→ Work instruction: Filter the records, keeping every line that has the string "Data".

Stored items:
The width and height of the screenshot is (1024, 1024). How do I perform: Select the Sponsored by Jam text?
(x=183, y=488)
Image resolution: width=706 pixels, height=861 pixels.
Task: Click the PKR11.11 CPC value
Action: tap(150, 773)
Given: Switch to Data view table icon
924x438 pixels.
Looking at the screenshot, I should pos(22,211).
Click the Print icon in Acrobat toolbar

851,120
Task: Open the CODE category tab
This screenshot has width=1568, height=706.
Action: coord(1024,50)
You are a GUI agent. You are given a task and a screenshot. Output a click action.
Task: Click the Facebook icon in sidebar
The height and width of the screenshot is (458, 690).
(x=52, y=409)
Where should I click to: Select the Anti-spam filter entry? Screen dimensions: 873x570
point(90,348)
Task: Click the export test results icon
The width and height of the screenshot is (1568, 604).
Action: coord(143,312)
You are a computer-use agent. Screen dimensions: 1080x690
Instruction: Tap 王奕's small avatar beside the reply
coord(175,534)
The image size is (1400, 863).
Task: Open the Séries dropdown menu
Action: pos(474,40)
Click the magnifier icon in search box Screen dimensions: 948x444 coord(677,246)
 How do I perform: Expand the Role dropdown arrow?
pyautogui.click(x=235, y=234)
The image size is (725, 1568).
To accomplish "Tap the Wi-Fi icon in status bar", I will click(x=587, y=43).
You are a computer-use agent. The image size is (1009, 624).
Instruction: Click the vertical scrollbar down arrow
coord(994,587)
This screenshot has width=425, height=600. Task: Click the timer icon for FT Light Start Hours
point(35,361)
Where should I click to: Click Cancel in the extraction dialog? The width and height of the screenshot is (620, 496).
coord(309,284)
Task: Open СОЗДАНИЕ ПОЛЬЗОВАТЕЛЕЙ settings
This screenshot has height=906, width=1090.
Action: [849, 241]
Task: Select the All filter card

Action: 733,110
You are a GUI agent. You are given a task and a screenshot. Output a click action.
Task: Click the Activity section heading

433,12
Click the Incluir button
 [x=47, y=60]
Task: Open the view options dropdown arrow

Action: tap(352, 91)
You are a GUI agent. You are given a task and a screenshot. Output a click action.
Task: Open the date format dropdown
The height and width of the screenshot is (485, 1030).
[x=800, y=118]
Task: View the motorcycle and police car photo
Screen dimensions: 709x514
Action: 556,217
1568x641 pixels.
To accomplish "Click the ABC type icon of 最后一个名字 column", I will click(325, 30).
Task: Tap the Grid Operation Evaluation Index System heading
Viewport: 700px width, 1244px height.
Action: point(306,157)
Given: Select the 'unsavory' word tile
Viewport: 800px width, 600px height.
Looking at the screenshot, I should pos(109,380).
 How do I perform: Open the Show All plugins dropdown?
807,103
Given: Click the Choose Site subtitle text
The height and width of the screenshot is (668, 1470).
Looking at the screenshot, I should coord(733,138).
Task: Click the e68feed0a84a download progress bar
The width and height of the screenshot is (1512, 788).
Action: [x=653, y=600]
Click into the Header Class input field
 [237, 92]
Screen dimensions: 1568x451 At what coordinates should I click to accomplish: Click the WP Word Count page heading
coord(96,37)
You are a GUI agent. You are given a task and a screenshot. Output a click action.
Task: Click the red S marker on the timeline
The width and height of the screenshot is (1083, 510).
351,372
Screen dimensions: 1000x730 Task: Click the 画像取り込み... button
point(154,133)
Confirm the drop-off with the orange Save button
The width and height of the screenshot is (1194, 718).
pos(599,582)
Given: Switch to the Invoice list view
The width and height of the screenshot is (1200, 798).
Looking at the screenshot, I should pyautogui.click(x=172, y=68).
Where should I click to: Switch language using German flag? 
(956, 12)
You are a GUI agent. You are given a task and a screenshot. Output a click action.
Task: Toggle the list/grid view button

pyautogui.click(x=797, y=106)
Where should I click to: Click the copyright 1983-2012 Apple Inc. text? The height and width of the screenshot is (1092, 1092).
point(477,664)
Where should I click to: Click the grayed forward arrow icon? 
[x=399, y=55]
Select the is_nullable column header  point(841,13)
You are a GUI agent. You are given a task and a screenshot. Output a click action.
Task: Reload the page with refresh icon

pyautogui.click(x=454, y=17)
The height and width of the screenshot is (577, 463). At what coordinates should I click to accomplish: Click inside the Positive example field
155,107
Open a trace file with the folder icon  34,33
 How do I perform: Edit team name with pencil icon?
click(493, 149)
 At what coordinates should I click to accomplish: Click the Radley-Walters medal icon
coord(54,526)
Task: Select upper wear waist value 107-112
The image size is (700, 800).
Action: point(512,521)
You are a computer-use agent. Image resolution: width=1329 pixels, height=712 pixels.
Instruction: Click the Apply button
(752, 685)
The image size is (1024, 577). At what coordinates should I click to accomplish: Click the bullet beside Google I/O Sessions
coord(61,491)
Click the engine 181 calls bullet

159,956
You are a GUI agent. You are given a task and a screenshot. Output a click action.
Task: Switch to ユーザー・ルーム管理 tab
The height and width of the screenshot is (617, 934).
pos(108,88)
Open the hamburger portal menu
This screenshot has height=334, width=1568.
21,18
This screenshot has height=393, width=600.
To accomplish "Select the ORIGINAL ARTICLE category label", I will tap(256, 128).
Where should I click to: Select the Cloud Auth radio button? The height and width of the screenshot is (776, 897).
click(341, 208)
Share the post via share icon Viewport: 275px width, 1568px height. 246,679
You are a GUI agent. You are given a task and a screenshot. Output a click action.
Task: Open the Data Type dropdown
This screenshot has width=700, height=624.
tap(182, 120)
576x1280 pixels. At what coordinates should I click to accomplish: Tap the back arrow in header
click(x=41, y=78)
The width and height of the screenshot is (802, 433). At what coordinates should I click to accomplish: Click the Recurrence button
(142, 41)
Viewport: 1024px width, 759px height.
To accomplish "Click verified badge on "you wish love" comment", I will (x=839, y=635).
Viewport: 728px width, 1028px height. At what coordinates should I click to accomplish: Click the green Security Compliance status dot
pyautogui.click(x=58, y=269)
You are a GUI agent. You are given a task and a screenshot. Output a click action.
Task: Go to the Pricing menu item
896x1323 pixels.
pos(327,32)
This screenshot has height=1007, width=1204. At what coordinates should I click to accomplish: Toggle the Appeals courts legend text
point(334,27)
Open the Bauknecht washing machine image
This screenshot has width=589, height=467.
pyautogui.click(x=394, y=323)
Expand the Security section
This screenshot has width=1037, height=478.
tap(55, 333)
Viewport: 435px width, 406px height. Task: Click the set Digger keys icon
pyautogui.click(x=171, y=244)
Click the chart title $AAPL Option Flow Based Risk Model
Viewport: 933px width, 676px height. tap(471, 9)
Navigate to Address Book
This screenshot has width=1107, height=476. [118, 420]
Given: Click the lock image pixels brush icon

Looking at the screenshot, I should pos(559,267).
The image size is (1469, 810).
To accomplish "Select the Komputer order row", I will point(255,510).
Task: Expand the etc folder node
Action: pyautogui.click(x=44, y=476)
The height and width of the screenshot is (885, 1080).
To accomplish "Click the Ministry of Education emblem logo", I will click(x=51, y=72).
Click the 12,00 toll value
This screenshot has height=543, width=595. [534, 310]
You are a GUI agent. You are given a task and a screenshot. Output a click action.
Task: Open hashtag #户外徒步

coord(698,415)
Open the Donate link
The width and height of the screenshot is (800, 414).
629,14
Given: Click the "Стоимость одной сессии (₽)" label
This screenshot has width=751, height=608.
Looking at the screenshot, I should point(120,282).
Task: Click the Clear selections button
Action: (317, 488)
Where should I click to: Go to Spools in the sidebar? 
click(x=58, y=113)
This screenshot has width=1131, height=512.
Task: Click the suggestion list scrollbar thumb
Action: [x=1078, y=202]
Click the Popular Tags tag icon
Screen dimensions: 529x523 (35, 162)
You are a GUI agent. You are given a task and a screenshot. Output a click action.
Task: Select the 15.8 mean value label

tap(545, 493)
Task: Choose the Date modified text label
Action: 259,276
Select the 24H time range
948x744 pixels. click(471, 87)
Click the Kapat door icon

→ Solved problem:
Given: Switch to Data view table icon
Task: Open the Data Type dropdown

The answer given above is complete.